CloudRift Inference lets you run large-language-model (LLM) and general AI inference on demand, powered by high-performance AMD and NVIDIA GPUs

  • Pay-as-you-go – billing per million tokens, no reserved capacity needed
  • Low-latency endpoints ready for production workloads

Quick Start (REST API)

CloudRift endpoints are OpenAI-compatible – you can drop them into any OpenAI client by changing the base URL and model name.

  1. Create an API Token
    – Sign in → APIs Generate Token
    – Copy and store the token securely, as they cannot be shown again later.
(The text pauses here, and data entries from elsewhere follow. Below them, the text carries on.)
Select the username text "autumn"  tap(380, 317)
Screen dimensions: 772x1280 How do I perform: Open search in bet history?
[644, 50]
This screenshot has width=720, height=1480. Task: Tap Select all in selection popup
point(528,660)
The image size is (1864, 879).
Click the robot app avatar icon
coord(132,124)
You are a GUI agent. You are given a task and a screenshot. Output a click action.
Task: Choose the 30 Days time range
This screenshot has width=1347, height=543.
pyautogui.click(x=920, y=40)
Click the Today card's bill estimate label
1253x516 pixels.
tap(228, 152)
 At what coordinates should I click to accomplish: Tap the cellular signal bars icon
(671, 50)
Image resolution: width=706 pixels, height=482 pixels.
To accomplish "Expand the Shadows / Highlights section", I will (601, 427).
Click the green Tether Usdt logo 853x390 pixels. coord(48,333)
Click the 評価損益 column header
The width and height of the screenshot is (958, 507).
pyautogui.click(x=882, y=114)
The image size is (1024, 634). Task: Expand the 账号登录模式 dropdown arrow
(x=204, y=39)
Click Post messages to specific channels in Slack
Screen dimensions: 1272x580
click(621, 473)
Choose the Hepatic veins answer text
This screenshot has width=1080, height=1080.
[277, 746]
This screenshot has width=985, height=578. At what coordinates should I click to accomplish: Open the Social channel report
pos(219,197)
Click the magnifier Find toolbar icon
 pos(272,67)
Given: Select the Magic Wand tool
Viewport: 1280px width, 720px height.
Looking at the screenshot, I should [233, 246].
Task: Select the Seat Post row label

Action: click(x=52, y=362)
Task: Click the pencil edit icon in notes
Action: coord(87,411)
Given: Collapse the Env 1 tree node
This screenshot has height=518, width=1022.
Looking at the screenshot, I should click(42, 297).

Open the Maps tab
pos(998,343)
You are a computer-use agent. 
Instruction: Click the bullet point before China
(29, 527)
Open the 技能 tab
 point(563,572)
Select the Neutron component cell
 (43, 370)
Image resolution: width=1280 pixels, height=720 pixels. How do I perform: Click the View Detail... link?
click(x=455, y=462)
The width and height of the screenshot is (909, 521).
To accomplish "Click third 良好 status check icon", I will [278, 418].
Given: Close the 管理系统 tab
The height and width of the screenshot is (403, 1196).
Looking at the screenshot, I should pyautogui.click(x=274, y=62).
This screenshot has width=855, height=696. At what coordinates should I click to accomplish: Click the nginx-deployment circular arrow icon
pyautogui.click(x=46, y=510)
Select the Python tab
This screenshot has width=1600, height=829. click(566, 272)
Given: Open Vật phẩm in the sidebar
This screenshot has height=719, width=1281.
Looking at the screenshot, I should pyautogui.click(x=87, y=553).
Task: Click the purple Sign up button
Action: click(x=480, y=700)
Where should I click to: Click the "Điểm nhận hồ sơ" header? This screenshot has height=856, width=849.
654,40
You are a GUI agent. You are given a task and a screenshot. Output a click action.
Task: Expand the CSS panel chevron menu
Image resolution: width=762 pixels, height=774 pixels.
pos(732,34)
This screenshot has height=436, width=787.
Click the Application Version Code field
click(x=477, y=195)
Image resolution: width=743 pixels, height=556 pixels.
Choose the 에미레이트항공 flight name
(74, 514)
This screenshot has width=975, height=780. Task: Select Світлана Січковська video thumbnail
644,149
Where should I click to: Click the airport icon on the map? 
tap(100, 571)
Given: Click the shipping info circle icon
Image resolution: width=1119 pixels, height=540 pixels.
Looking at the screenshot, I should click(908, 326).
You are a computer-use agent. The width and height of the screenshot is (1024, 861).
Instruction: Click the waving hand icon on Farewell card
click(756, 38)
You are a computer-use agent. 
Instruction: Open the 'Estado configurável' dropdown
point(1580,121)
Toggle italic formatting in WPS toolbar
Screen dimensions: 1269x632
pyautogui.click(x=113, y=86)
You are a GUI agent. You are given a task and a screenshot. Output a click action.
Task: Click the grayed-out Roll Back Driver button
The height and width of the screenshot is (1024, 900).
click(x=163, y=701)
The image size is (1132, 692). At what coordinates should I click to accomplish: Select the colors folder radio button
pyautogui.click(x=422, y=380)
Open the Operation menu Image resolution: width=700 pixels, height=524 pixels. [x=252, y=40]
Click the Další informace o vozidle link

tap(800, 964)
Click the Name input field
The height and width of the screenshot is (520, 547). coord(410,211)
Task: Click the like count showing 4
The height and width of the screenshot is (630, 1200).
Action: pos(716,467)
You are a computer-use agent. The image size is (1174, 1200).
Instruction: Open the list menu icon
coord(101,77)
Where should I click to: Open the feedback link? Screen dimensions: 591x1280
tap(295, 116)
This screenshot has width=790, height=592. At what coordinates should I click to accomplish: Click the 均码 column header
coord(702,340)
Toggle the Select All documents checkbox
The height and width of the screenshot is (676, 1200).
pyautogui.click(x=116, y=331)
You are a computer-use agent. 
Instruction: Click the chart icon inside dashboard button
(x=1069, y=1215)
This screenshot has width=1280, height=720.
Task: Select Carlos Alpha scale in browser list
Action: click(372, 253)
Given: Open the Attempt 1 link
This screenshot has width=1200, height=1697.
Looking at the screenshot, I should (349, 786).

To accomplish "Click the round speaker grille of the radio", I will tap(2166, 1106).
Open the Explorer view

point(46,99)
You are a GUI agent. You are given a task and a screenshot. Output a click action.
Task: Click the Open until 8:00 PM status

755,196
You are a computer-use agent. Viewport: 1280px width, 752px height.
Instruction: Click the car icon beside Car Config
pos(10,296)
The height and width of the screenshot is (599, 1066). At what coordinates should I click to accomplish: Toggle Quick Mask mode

  2. Call the /v1/chat/completions endpoint

curl -X POST https://inference.cloudrift.ai/v1/chat/completions \
-H "Content-Type: application/json" \
-H "Authorization: Bearer YOUR_RIFT_API_KEY" \
-d '{
"model": "llama4:maverick",
"messages": [
{"role": "user", "content": "What is the meaning of life?"}
],
"stream": true
}'

Supported Parameters

The API supports the same request-body fields as OpenAI’s chat/completions specification (e.g. temperature, top_p, max_tokens, stream).
For the full list see the OpenAI API reference.


Models & Pricing

Token pricing and context limits are listed on the live Models & Pricing page.
Prices may change as we add new checkpoints or hardware generations; check that page for the latest rates.


FAQ

Do you support server-side streaming?

Yes. Send "stream": true; the response is text/event-stream.

What latency should I expect?

Typical first-token latency is ≈ 120 ms on current 8 B models; larger checkpoints take longer.